If we truly aligned our awards with our values, we might add awards like these:
- The Quiet Hero Award: Making a difference while seeking no praise
- The Best Host Award: For going out of your way to make visitors to our community feel comfortable
- The “I Fessed Up” Award: For the person who admitted his/her wrongdoing or failure when it would have been easier not to, solely because he or she knew it was the right thing to do
- The Atlas Award: For greatest resilience in the face of challenge
- The Most Selfless Award: For putting needs of others before your own
- The Facilitator Award: For using humor and graciousness to make others feel better and to make social interactions easier for others
- The “I Cleaned Up the Dining Room Table Even Though My Friends Left It a Mess, Because I Know It Is the Right Thing To Do” Award
I could go on and on, but I am sure you get the point: that those things that MOST define your character are, in fact, the kinds of things that never show up on the agenda for an awards ceremony.
I would posit that awards for high character, like the ones I just listed, could and should be among the most important things we might have recognized here today. But tradition and time constraints meant that we, in fact, did not. Does that mean the people in this room for whom the “Most Selfless Award” would be appropriate should feel any less terrific about their selflessness because we failed to give them an award? I certainly hope not. To quote our founder, James Hawken: “The main purpose for which the school exists is the development of character.”
So to end today’s ceremonies, I would like to invite all of you to join me in recognizing those many students in the audience who deserve recognition for acts of high character that we simply failed to fit into one of today’s standard categories.

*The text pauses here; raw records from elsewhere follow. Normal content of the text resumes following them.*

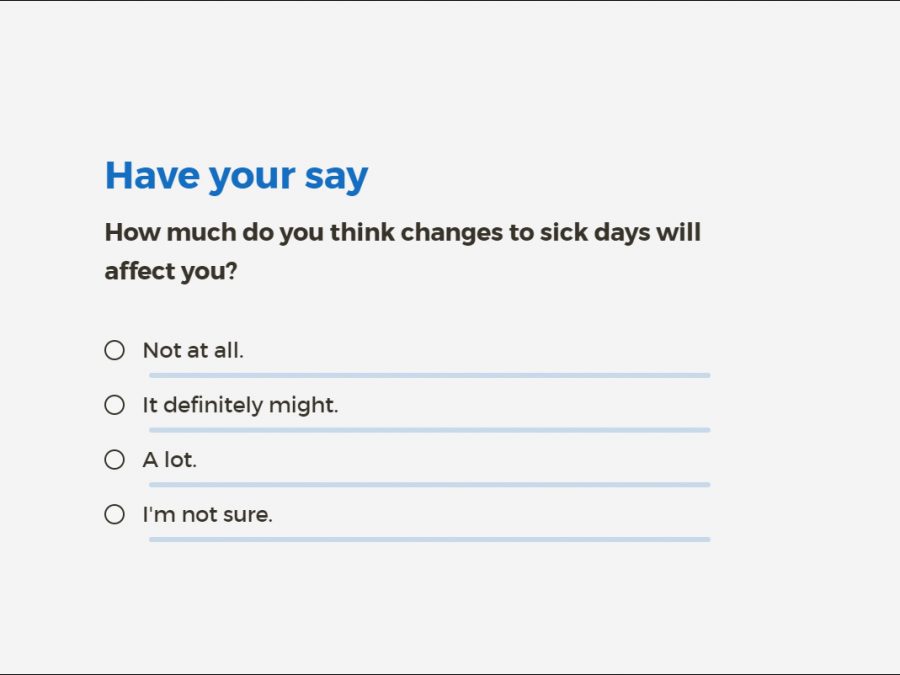The width and height of the screenshot is (900, 675).
Task: Select the 'Not at all.' radio button
Action: pos(115,350)
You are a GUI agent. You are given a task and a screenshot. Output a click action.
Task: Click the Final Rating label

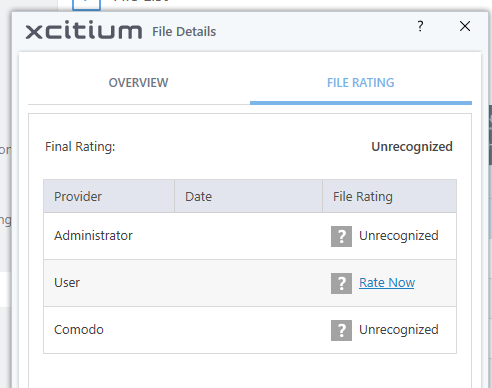tap(80, 147)
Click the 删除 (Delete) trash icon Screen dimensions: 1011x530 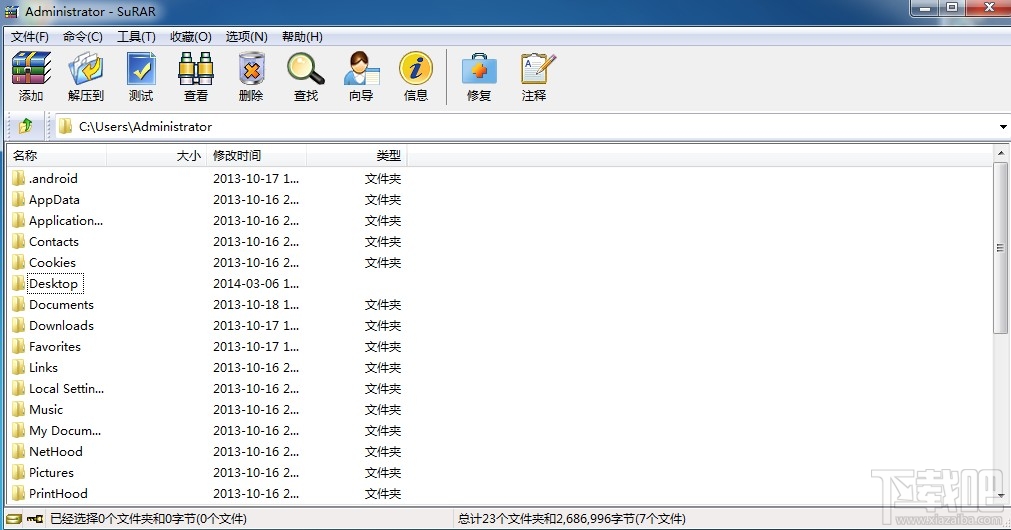tap(251, 76)
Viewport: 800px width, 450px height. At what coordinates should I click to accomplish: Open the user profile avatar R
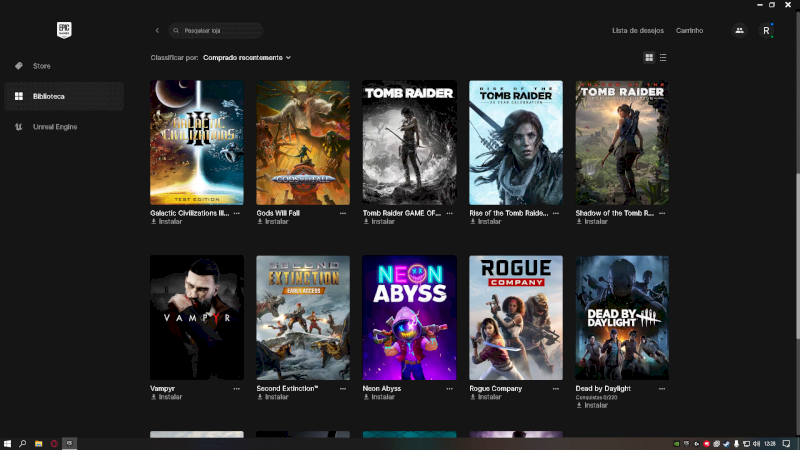[x=766, y=31]
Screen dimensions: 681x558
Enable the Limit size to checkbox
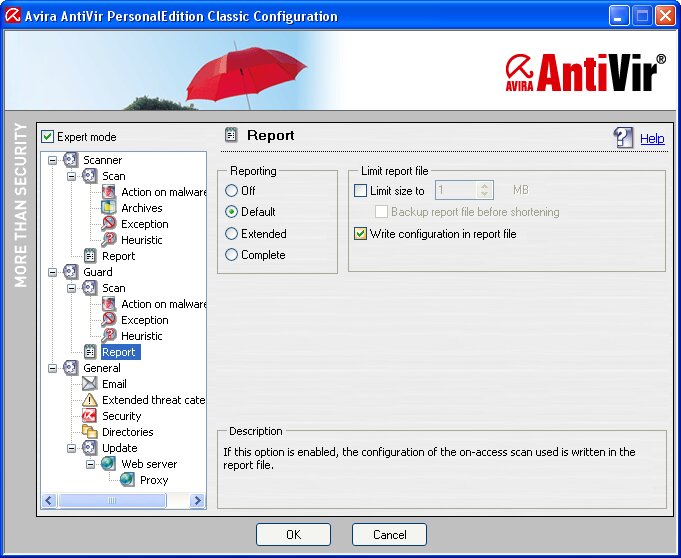(x=361, y=190)
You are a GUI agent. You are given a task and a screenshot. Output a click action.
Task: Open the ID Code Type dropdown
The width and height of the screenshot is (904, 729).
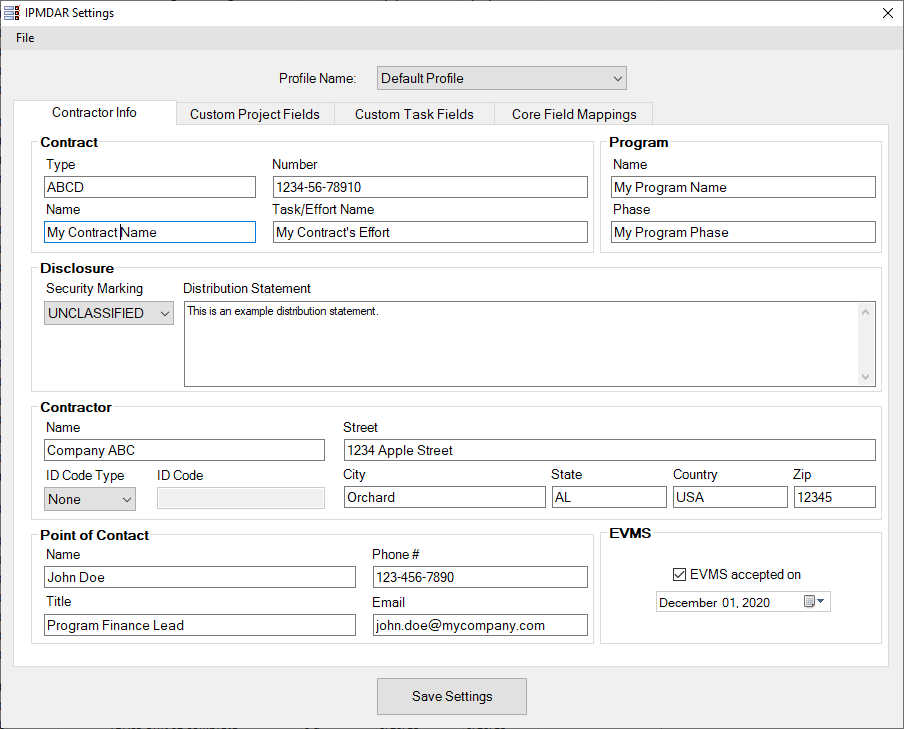[90, 499]
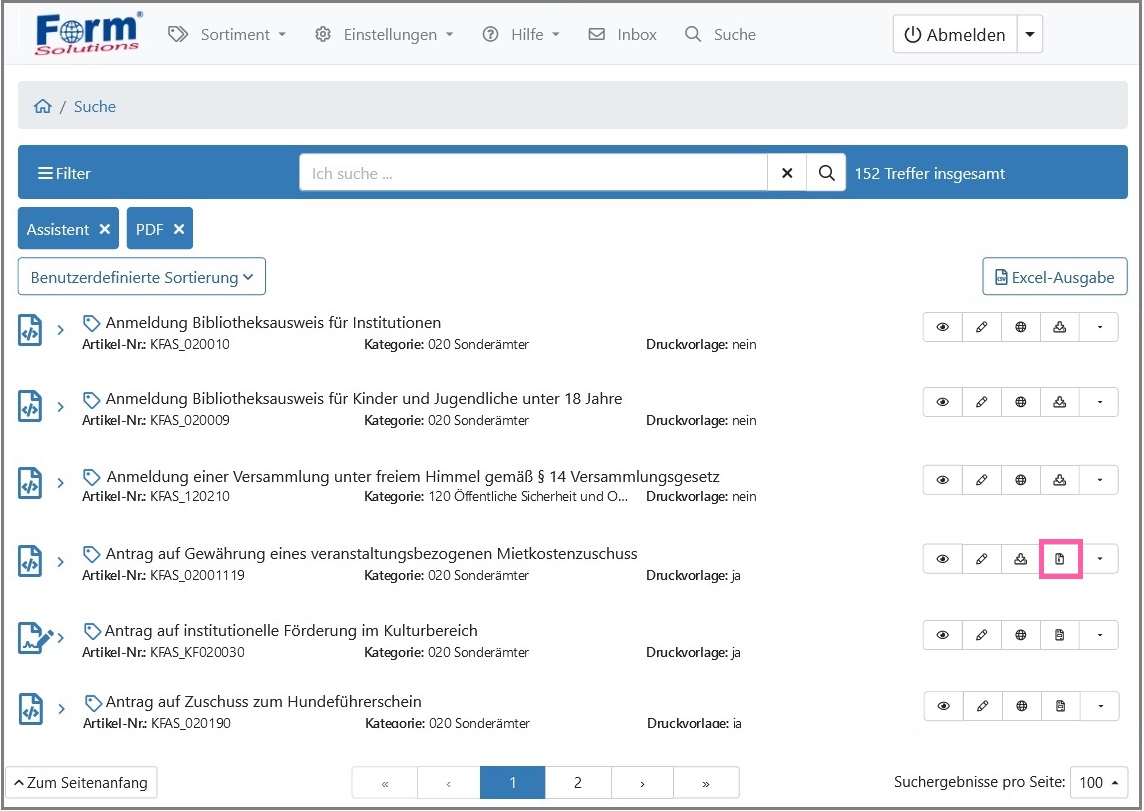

Although students, or anyone for that matter, will always be motivated by a combination of extrinsic and intrinsic rewards, healthy schools should always emphasize the intrinsic over the extrinsic. Unfortunately, that is not usually the case, even at Hawken. The assumptions about what selective college admission offices value have put undue pressure on schools to favor extrinsic rewards, which can be listed as part of the college applicant résumé.
It’s interesting to note that the research on motivation suggests that students who operate with a high degree of intrinsic motivation actually outperform those who are motivated solely by extrinsic rewards of grades. In other words, one of the benefits of being intrinsically motivated is that students are more likely to achieve at a higher level than students who are simply chasing letter grades.